MCP, skills, sub-agents and plugins kept blurring into the same thing, until I found an analogy that made each one obvious.


I have been learning about skills, sub agents, mcp and plugins for a few months, and if I am honest, most explanations didn't resonate with me. They either felt too technical or they all blurred into the same thing. Tools, capabilities, agents. It all started to sound the same after a while. I remember reading through documentation more than once and still not being able to clearly explain the difference to myself. I needed a way to visualise it as I find that's a far better way of remembering. For me anyway.

Imagine You Are Directing a Film

You are the director. Your job is to get a scene done. You know what outcome you want, but you are not doing everything yourself. You rely on different kinds of support to make it happen.

Skills

A skill is like pulling out a page of the script. It tells you how something should play out. The structure, the steps, the flow. But it does not actually do anything on its own. You are not memorising the whole script either. You just grab the part you need when you need it. That was the shift for me. Skills are not ability. They are guidance.

Sub Agents

Sub agents are like actors you bring in to perform a role. You do not walk them through every single step. You give them a goal, and they take it from there using their own experience. A good actor does not just follow instructions. They interpret, adapt, and deliver something that works. That is what sub agents are doing. They are not just following steps. They are handling the task for you.

MCP

MCP is the prop department. This one felt the most abstract at first. If you need a prop, a costume, or some specific piece of equipment, you do not already have it sitting there. You ask for it and someone brings it to the set. But it is not just fetching things. The prop department can also make things happen on set. Like returning a hire, placing an order, or getting a message to another part of the production. MCP works the same way. It is not just connecting you to data. It can also take actions in external systems, like creating a record, sending a message, or updating something in a tool you use. It is not doing the thinking. It is not making decisions. But it can reach out and act on your behalf.

Plugins

Plugins are the permanent fixtures on set. The overhead lighting, the built-in sound system, the things that are already there when you arrive. You do not bring them in like MCP. You do not hire them like a sub agent. They are just part of the setup, ready to use when the job calls for them. The key difference is that plugins are static. They do one thing and they do it well. MCP is dynamic, you reach out and pull something in when you need it. Plugins are already there waiting.

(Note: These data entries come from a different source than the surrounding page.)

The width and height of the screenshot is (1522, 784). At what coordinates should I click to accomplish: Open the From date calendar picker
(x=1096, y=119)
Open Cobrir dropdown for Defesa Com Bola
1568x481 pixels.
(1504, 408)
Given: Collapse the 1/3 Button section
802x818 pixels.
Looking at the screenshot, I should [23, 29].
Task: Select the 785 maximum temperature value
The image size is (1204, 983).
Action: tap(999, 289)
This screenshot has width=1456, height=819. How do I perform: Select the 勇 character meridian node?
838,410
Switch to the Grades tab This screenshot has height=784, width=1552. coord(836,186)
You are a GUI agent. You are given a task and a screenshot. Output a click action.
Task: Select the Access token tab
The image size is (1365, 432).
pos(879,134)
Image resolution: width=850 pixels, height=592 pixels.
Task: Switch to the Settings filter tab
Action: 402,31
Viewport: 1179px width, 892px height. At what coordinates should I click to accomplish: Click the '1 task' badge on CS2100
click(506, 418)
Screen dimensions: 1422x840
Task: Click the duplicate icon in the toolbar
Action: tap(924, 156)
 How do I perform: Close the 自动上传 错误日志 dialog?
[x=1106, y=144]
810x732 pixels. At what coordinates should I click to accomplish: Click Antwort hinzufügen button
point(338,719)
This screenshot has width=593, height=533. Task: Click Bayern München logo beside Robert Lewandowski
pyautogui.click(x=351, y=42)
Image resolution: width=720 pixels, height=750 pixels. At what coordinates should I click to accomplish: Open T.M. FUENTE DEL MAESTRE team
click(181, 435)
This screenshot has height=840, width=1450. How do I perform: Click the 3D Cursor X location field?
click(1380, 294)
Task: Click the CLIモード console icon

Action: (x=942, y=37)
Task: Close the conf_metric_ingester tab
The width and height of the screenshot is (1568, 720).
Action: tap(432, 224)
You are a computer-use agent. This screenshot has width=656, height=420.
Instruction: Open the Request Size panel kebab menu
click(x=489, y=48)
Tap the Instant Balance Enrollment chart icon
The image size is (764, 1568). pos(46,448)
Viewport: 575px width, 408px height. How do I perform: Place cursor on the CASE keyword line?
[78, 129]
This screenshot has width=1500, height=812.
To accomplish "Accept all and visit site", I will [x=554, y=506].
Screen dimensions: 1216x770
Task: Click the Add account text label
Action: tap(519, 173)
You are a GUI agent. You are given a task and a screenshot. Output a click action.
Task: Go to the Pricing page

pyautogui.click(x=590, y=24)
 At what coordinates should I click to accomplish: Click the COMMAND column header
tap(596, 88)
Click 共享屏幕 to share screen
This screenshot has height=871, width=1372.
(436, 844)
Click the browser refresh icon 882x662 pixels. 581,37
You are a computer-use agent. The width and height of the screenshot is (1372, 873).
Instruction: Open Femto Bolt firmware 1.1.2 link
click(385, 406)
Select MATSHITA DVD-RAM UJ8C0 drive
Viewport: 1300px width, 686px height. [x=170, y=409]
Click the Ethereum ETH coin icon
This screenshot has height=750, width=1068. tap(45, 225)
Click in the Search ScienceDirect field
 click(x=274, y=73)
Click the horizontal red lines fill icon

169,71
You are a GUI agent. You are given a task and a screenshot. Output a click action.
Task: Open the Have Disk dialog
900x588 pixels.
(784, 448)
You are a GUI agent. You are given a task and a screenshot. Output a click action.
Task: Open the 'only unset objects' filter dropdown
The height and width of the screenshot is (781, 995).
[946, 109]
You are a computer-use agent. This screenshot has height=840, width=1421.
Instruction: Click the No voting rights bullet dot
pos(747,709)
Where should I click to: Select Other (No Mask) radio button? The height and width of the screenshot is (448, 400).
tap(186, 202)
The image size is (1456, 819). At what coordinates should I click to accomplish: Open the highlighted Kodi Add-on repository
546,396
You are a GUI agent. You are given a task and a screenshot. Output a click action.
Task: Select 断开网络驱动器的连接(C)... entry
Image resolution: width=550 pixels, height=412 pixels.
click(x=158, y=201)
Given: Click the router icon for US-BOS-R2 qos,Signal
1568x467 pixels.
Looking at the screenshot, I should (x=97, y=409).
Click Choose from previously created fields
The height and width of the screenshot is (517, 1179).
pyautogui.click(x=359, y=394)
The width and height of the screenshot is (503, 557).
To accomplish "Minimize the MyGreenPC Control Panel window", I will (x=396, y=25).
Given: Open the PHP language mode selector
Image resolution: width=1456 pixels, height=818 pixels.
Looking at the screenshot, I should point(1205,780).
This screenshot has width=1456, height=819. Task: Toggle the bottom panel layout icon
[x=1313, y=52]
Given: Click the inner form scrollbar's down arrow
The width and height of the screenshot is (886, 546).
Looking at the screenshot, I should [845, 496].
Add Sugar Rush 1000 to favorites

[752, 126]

The Simple Way I Remember It

Skills tell you how to do something.
Sub agents do it for you.
MCP brings in what you do not have, and can act on your behalf.
Plugins give you a tool to use directly.

When Would You Use Each One

This was the part that helped me the most in practice. Use a skill when you are not sure how to approach something and need guidance or structure. Use a sub agent when the task is complex or you want something handled without micromanaging every step. Use MCP when you need access to something external, like data, systems, or resources that are not already available. Or when you need to take an action in an external system, like creating a record or sending a message. And it is worth knowing that a sub agent can use MCP to do its job. They are not either/or. They stack. Use a plugin when there is a specific tool that can do the job more directly or efficiently. They can all help you get to the same end result, but they do it in very different ways.